18 KiB
057: Make logseq-cli sync download stream realtime progress and support long-running downloads
Summary
This document defines an execution-ready implementation plan for improving logseq-cli sync download for large graphs.
Today, the CLI waits for a single /v1/invoke response and uses a short default timeout. This creates two bad outcomes for large graph downloads:
- the terminal is silent while the snapshot is downloading and importing, and
- healthy long-running work may appear to fail because the CLI request timeout is too short.
The implementation should reuse the existing sync log/event infrastructure already used by the app, instead of creating a separate CLI-only progress system.
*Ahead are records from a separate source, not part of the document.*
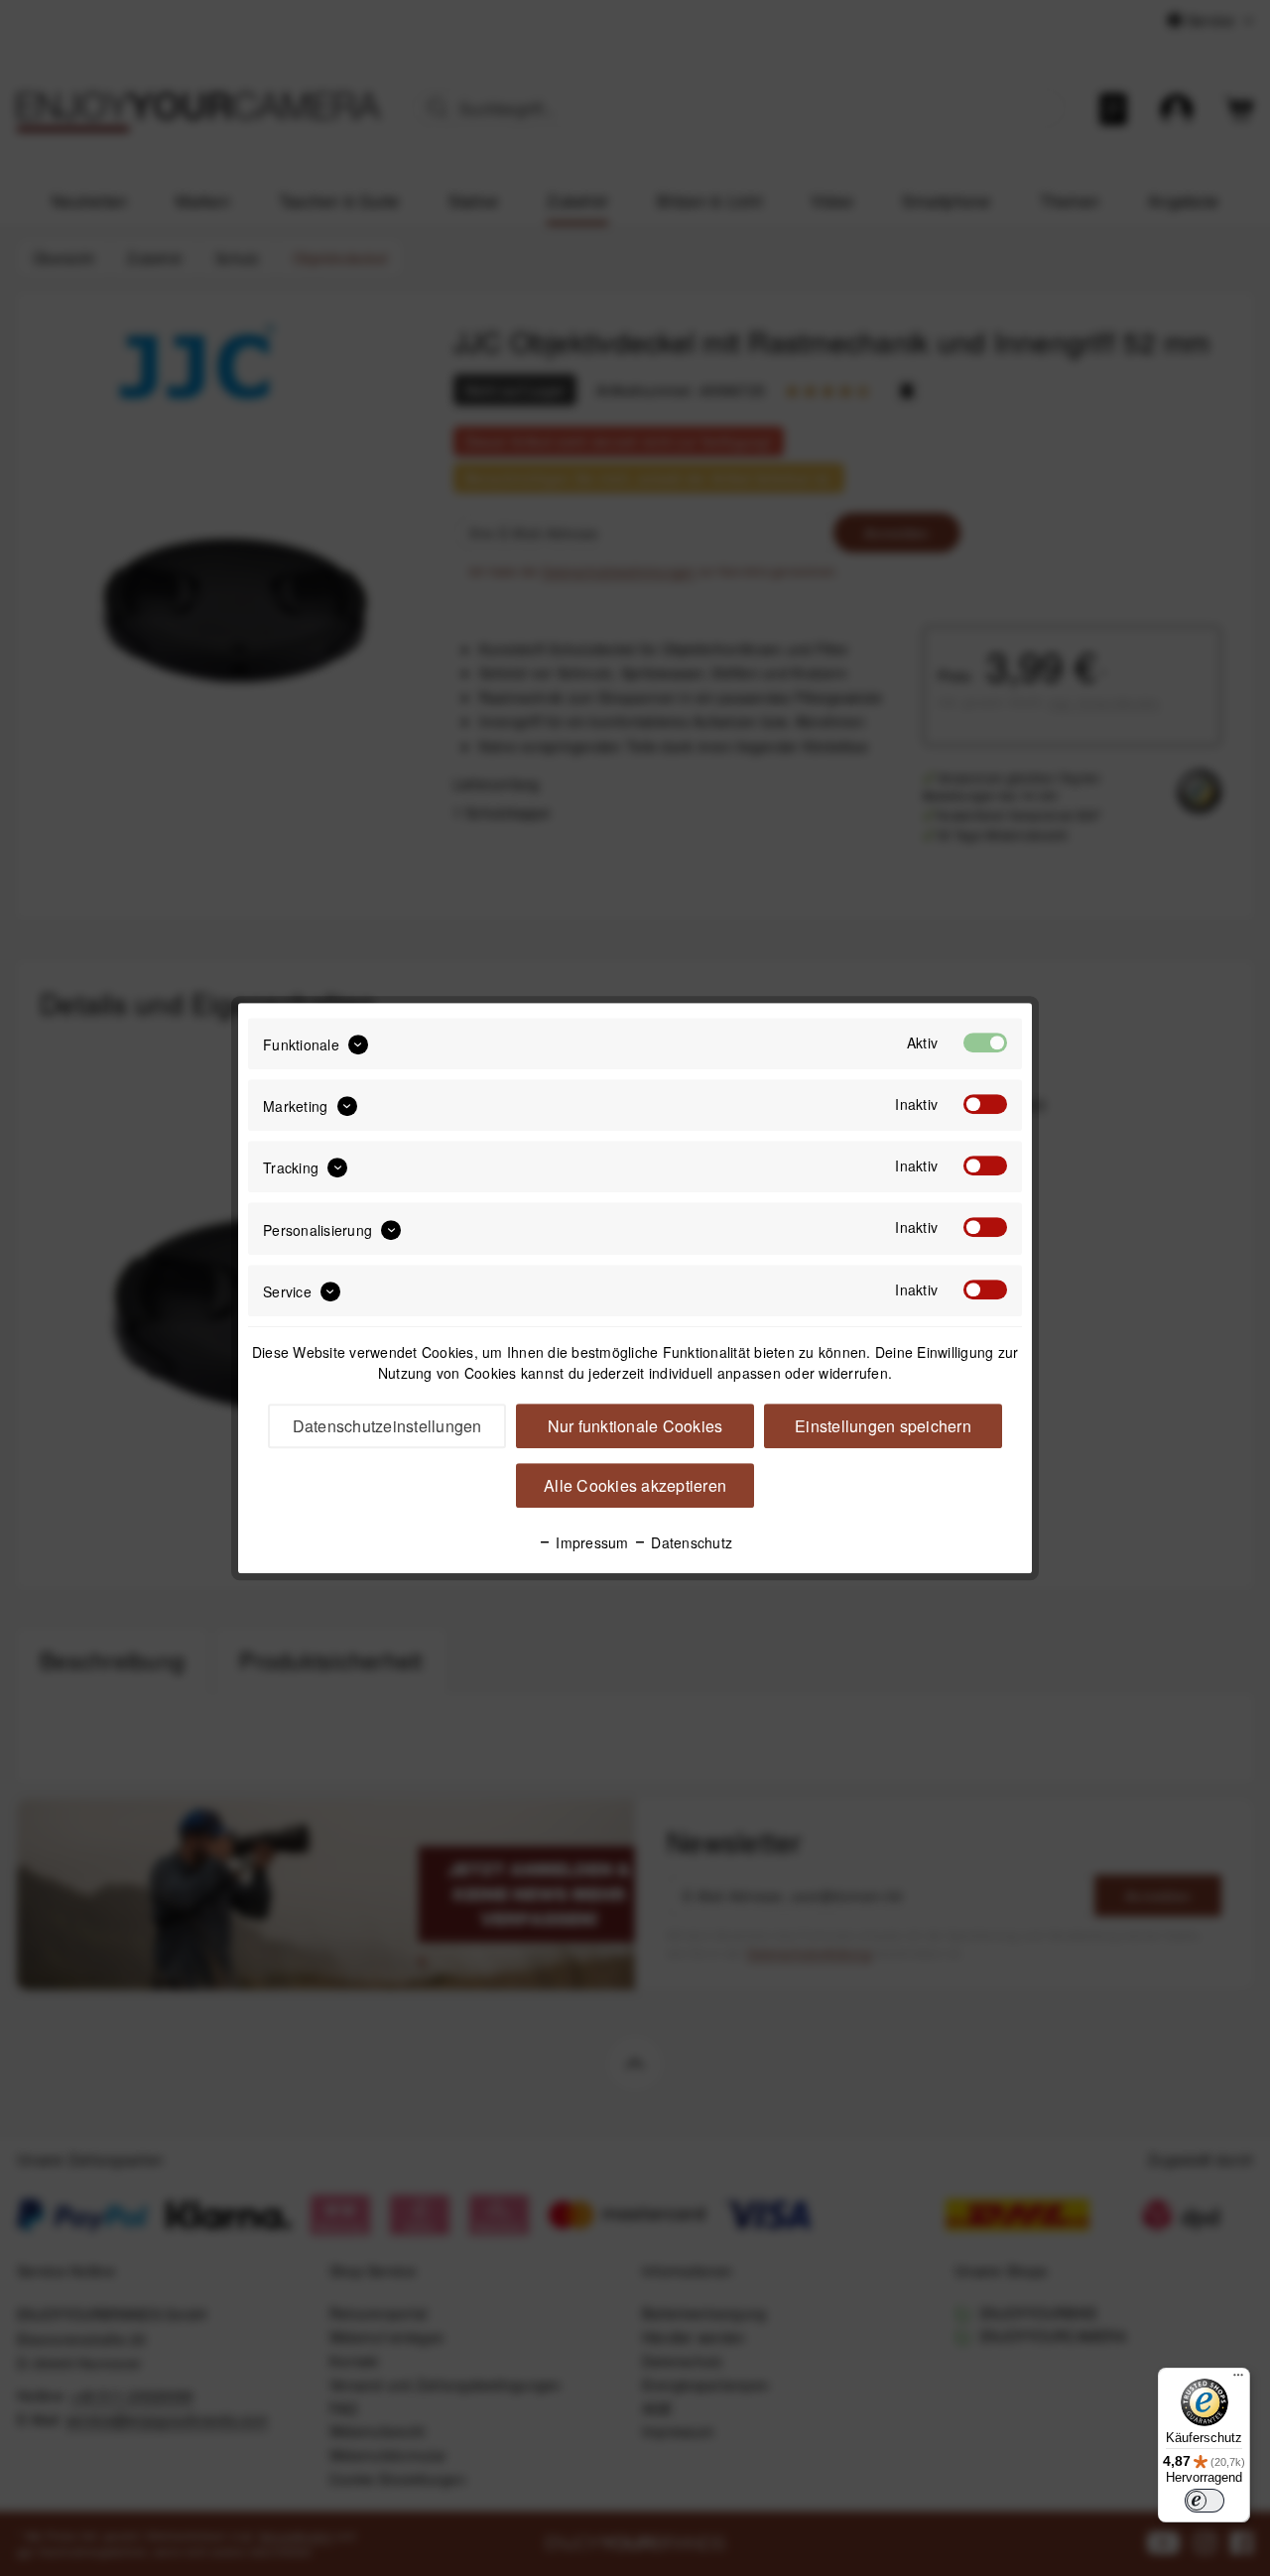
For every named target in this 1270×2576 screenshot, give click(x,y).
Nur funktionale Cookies (635, 1425)
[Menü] (1238, 2380)
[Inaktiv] (985, 1104)
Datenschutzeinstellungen (387, 1425)
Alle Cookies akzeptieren (635, 1485)
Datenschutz (689, 1542)
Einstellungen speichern (883, 1425)
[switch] (1204, 2501)
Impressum (590, 1542)
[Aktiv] (985, 1042)
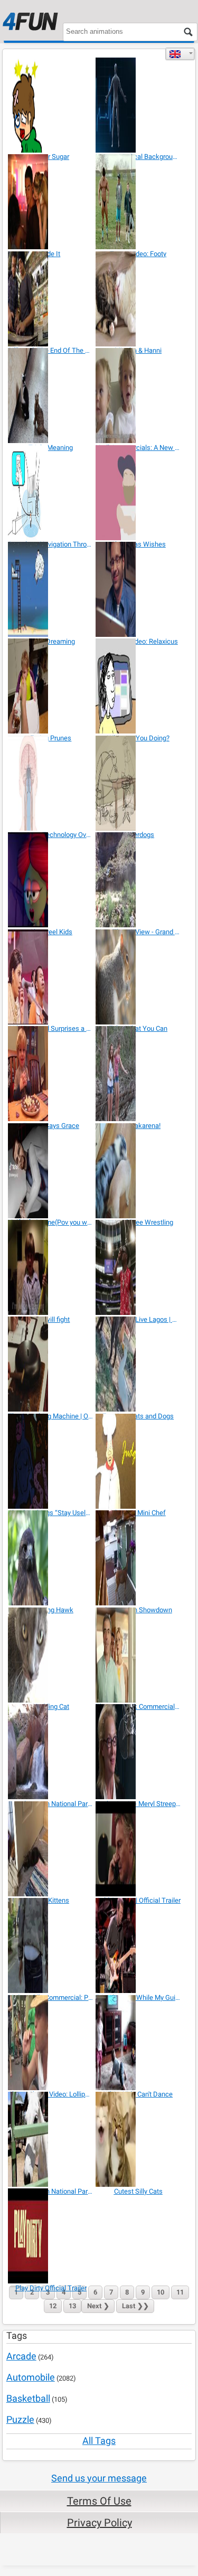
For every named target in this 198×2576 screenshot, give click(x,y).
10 (160, 2292)
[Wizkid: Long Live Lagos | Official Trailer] (138, 1267)
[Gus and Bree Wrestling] (138, 1170)
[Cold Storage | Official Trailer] (138, 1848)
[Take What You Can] (138, 976)
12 (52, 2306)
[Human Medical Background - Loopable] (138, 105)
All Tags (99, 2440)
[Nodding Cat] (50, 1655)
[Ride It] (50, 201)
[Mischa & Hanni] (138, 298)
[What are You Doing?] (138, 686)
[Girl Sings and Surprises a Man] (50, 976)
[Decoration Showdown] (138, 1557)
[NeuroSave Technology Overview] (50, 783)
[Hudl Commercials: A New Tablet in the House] (138, 395)
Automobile (30, 2377)
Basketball (28, 2398)
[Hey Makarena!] (138, 1073)
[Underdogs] (138, 783)
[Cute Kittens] (50, 1848)
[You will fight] (50, 1267)
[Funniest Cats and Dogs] (138, 1364)
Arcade (21, 2356)
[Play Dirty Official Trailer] (50, 2235)
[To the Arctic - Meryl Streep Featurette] (138, 1751)
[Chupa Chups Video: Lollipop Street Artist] (50, 2042)
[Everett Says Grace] (50, 1073)
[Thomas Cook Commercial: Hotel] (138, 1655)
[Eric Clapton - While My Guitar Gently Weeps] (138, 1945)
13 (72, 2306)
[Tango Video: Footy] (138, 201)
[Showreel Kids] (50, 879)
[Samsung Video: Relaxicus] (138, 589)
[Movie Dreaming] (50, 589)
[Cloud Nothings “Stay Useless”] (50, 1461)
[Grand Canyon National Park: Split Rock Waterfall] (50, 1751)
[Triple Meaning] (50, 395)
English (180, 54)
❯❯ (135, 2306)
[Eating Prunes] (50, 686)
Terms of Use (99, 2501)
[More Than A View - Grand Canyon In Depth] (138, 879)
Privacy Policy (99, 2522)
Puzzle (20, 2419)
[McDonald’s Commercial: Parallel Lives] (50, 1945)
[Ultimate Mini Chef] (138, 1461)
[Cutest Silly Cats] (138, 2139)
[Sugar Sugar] (50, 105)
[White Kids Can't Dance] (138, 2042)
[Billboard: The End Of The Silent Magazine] (50, 298)
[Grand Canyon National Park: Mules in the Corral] (50, 2139)
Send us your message (99, 2478)
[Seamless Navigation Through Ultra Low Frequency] (50, 492)
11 (180, 2292)
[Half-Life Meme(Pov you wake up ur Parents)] (50, 1170)
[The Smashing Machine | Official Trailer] (50, 1364)
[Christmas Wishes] (138, 492)
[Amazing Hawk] (50, 1557)
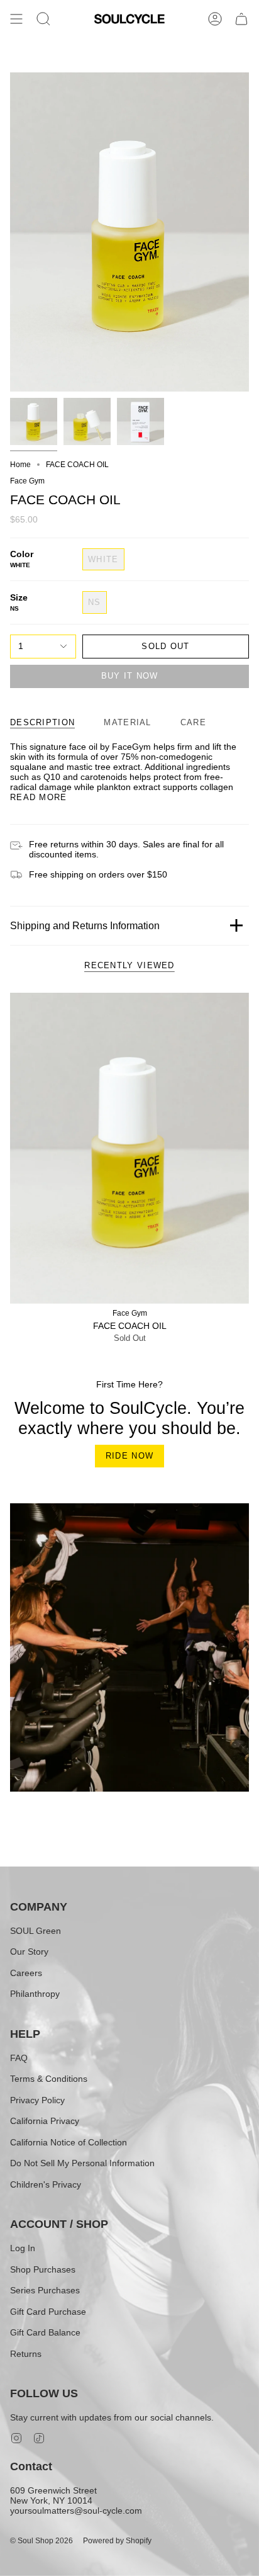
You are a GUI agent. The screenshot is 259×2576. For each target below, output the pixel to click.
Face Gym (27, 481)
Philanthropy (35, 1994)
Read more (38, 797)
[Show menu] (16, 19)
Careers (26, 1973)
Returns (25, 2354)
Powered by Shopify (117, 2540)
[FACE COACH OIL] (129, 1148)
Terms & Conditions (48, 2079)
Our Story (29, 1951)
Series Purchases (45, 2290)
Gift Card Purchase (48, 2312)
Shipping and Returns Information (85, 925)
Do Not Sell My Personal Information (82, 2163)
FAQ (19, 2058)
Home (20, 464)
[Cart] (241, 19)
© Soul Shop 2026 (41, 2540)
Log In (22, 2248)
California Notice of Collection (68, 2142)
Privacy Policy (37, 2100)
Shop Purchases (42, 2269)
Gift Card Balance (45, 2332)
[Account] (215, 19)
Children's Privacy (45, 2184)
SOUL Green (35, 1931)
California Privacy (44, 2121)
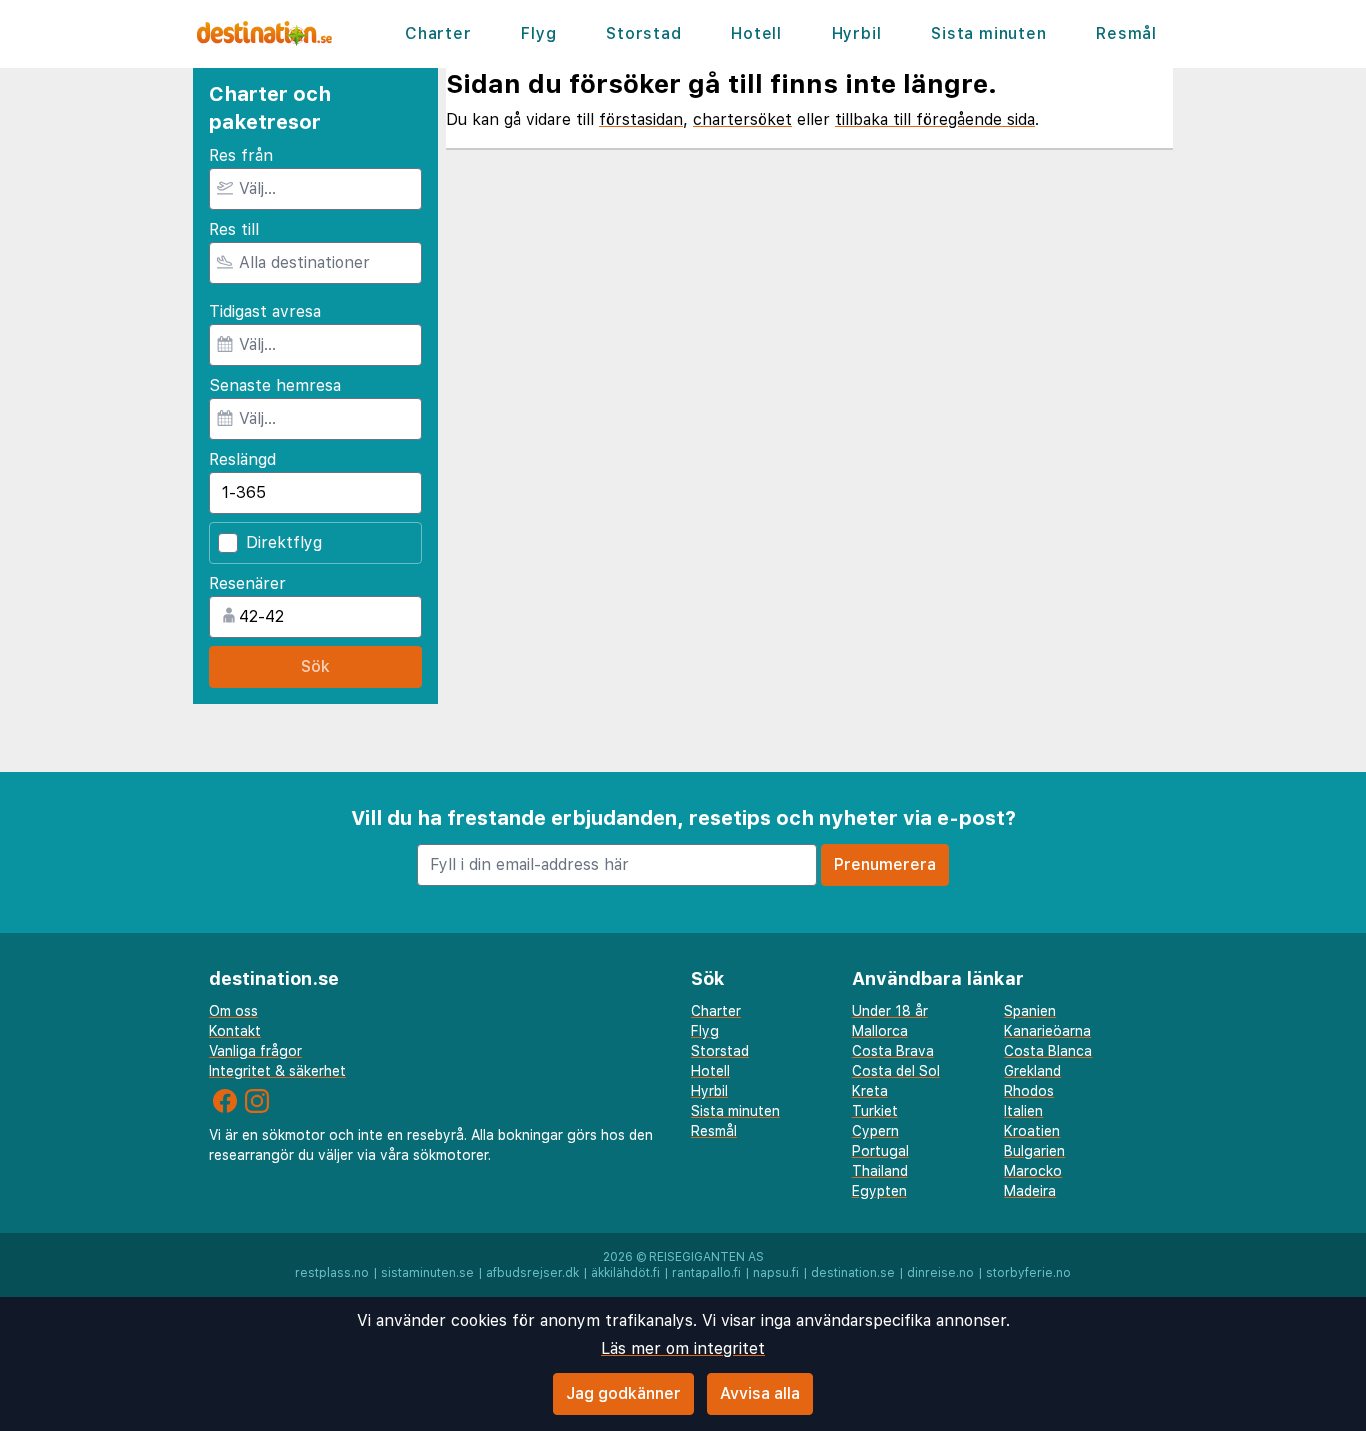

Decision records (confirmed)
The following decisions are fixed for implementation:
sync downloadtimeout strategy uses a command-level long-running policy (not a global timeout increase).- Progress logs are printed to
stdout. - Add
--progressoption forsync download. --progressdefaults totruefor human output.- For structured output modes (for example
json/edn), progress is automatically disabled unless the user explicitly passes--progress true. - Download progress log emission should be unified into shared worker/sync code (no duplicate app-only emission path for the same milestones).
Problem statement
logseq-cli sync download already uses the same db-worker-node and worker sync stack that powers app sync behavior, but it does not currently reuse the realtime event stream.
Relevant current-state facts:
- CLI sends a request to db-worker-node over
/v1/invokeand waits for one final response. - db-worker-node already exposes
/v1/eventsas an SSE event stream. - worker/app sync logic already emits
:rtc-logevents. - app/desktop already displays those logs.
- CLI transport defaults to a
10000ms timeout, which is not appropriate for a full graph snapshot download/import.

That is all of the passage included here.